◆ 本文セクション ◆
---+---
否定的アプローチであるネギングと肯定的アプローチである傾聴の技術
前回はネギングについて説明したので、今回はネギングと対極的な技術である「傾聴」について説明したいと思います。
1 前回のまとめ
傾聴についての説明に入る前に前回説明したネギングの基本および分類について軽く触れておきたいと思います。
というのも両者は「女性をベッドまでエスコートする」という同一の目的を目指しながらも、そのアプローチは真逆のものであり、表裏一体の技術として相互参照することでより理解が深まると思うからです。
そこで、簡単に前回の投稿をまとめます。
まず、ネギングとは相手に対して一見否定的な振る舞いをあえてすることで相手の自分に対する興味・関心を誘発する技術でしたね。
これまでネギングの分類についてはあまり語られることなく単に「ネギング」とざっくり捉えられていたけれども、あえて分類すると、ネギングは強弱によって①からかい、②無関心、③ディスりの3種類に分類できます。
そしてこれらの3種類は、フェーズ(ACS)や相手のランクに合わせて使い分けることでより効果的になります。
①の「からかい」の技術は、3つのうち最もソフトなネギングで、一定の時間内に繰り返し使うことで「ボケ」「つっこみ」の役割論を相手に無意識的に引受させ、主導権をサイレントに委譲させる技術でしたね。
フェーズとしてはACSではCの段階で使う技術ですね。
---+---
◆ 作業の目的 ◆
上記のネギングと傾聴に関する本文のうち、「そこで、簡単に前回の投稿をまとめます。」から「フェーズとしてはACSではCの段階で使う技術ですね。」までの範囲を一字一句違えずに書き写してください。

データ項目
---+---
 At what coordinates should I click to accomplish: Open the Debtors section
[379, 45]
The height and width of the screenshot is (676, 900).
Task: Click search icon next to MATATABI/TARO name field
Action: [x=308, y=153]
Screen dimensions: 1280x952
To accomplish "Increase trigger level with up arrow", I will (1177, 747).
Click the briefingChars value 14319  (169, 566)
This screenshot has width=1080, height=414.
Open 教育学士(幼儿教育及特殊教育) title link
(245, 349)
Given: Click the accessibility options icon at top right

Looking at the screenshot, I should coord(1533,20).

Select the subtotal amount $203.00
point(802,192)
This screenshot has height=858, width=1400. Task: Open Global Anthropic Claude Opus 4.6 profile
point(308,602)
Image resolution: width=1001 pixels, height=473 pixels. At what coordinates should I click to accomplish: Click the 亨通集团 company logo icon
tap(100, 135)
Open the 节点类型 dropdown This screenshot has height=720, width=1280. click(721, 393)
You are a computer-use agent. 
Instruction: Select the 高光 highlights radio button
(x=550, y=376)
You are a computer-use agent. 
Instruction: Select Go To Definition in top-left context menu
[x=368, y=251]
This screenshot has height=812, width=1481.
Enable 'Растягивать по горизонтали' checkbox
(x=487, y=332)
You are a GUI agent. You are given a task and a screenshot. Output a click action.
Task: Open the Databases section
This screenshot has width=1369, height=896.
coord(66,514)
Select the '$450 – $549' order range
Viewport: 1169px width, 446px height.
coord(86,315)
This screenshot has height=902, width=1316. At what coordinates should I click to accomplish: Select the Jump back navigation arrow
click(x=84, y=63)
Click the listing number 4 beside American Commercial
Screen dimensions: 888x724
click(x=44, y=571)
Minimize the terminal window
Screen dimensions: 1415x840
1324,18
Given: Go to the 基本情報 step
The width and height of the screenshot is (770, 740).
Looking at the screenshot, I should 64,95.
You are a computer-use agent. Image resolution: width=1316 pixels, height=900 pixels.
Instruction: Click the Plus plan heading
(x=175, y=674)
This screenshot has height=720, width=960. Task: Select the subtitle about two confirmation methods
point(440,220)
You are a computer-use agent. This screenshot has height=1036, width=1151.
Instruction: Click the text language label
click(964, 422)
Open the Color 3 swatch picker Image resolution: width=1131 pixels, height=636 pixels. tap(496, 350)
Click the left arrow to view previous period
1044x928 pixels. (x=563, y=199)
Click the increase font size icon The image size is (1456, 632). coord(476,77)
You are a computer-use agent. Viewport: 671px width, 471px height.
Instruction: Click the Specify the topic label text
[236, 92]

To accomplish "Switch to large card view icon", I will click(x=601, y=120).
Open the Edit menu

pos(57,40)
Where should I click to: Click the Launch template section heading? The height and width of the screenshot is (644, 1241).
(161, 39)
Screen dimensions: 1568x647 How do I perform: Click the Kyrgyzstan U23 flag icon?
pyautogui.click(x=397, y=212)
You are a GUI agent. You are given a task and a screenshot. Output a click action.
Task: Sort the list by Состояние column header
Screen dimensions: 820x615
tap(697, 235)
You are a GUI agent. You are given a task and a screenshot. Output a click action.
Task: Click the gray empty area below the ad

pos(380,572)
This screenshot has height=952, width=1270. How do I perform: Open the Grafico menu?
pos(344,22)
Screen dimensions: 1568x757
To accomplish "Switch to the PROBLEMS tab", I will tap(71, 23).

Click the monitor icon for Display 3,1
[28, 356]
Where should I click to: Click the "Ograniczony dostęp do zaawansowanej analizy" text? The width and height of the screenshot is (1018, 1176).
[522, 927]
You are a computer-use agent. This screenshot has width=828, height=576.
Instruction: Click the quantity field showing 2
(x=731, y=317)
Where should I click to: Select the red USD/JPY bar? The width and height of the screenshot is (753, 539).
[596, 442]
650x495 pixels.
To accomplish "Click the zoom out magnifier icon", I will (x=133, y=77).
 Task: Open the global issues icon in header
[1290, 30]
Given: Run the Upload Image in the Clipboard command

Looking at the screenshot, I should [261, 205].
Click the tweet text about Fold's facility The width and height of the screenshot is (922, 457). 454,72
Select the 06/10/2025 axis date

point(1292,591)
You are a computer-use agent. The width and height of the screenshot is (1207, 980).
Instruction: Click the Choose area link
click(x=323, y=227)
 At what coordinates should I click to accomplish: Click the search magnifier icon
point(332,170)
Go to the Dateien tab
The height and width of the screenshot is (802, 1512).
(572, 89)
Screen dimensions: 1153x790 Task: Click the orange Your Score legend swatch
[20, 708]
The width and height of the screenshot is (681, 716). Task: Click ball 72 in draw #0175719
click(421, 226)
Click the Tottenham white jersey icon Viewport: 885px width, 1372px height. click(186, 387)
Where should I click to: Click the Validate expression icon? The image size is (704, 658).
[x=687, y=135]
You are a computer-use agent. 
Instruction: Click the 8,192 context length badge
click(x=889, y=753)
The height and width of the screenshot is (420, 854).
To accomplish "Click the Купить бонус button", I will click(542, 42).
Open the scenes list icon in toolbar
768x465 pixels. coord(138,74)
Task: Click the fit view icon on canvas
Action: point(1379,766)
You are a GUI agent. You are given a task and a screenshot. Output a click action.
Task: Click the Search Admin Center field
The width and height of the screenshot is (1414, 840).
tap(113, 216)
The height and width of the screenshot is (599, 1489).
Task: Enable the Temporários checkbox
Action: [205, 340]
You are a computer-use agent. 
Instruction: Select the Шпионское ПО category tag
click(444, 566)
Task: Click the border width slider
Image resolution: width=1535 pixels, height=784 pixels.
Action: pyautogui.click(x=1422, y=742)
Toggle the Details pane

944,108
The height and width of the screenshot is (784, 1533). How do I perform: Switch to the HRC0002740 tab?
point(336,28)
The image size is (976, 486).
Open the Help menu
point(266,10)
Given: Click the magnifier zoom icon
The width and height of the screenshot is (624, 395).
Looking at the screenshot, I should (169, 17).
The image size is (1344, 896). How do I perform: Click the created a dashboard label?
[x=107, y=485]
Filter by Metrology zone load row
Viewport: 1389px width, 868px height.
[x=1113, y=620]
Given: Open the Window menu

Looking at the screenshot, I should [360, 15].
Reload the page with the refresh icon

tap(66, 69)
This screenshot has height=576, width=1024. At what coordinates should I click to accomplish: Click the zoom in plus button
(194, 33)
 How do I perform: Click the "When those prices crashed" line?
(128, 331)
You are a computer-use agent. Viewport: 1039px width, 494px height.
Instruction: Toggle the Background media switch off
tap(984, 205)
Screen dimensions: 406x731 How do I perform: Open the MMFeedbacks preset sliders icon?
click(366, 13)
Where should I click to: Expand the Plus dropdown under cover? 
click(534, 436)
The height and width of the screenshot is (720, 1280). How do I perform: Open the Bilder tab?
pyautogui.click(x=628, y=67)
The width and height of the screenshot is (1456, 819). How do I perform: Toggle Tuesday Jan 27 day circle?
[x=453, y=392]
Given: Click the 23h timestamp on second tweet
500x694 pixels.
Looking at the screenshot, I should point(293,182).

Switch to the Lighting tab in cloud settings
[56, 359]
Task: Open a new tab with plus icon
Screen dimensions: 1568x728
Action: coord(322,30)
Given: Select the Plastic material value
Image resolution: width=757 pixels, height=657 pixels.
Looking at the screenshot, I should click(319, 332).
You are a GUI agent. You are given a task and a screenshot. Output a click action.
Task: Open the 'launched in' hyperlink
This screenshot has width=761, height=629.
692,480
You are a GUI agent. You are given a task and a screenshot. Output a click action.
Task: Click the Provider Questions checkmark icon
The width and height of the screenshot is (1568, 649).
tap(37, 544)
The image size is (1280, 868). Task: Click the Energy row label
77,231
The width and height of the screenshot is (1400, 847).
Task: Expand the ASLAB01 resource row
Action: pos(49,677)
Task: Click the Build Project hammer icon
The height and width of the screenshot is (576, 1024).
---+---
◆ 作業結果 ◆
そこで、簡単に前回の投稿をまとめます。
まず、ネギングとは相手に対して一見否定的な振る舞いをあえてすることで相手の自分に対する興味・関心を誘発する技術でしたね。
これまでネギングの分類についてはあまり語られることなく単に「ネギング」とざっくり捉えられていたけれども、あえて分類すると、ネギングは強弱によって①からかい、②無関心、③ディスりの3種類に分類できます。
そしてこれらの3種類は、フェーズ(ACS)や相手のランクに合わせて使い分けることでより効果的になります。
①の「からかい」の技術は、3つのうち最もソフトなネギングで、一定の時間内に繰り返し使うことで「ボケ」「つっこみ」の役割論を相手に無意識的に引受させ、主導権をサイレントに委譲させる技術でしたね。
フェーズとしてはACSではCの段階で使う技術ですね。